Roman, certes. Roman conté,
conte romanesque et pictural dans la première partie du texte, puisque la géographie
est magique, la nature fastueuse, les personnages entreprenant une quête dont
les motifs restent inconnus. Roman d’analyse et d’aventure statique ensuite,
centré sur un narrateur artiste qui (se) voit, observe, et recompose sous
l’influence d’une Muse disparue : un narrateur à jamais dépendant d’une
Ophélie/Aurélia/Nadja qu’il ne peut arracher à la mort, narrateur voyageur qui
voit s’éloigner la possibilité du récit, du rêve et de l’amour incarné,
narrateur subitement distancié qui se perçoit comme un personnage extérieur
pour lequel s’impose le « il ». « Il s’aventure dans les roseaux
du marécage qu’il accepte, à ce point de son récit. Je le crois. J’ai reconnu
cela, le jardin de plaisance, le cœur du petit bois, les variations. J’avais
imaginé un espace ». Roman élégiaque enfin dans sa dernière partie, mais
qui décape la plainte et maintient la vérité comme une exigence intériorisée,
tendue, ravivée par la conscience de la supercherie probable, menaçante : « Tapotement
transmis le long des tuyauteries, repris à chaque éloignement, se répètent en
boucle sans fin des répertoires de mots d’angoisse : sang, absorbe, même morte, pupilles, visage, suspens, yeux, pénétrés, dans, ou, pour, mon, moi,
que, de, massacre, élargir, toi, tu, tout, vagues, souffle et
quelques autres. Tout se ferme, l’artère, et la porte réapparue s’abat. Terre.
Les insectes s’envolent, laissant à d’autres le soin de nettoyer la place ».

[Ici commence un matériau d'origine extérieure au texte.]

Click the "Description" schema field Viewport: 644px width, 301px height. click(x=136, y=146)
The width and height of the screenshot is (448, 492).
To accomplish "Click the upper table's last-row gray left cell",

Roman bref tranche dans le vif de la
conscience de la langue et de l’histoire de la littérature. Il donne à entendre
une histoire morcelée qui, entre la vie et le rêve, le songe et le réel, rend
compte de la dimension fictive du je, et, parallèlement, de l’authenticité du
il romanesque. Chimère parmi tant d’autres, le roman travaille à libérer tous
ces captifs anonymes sur lesquels s’achève ce texte hanté.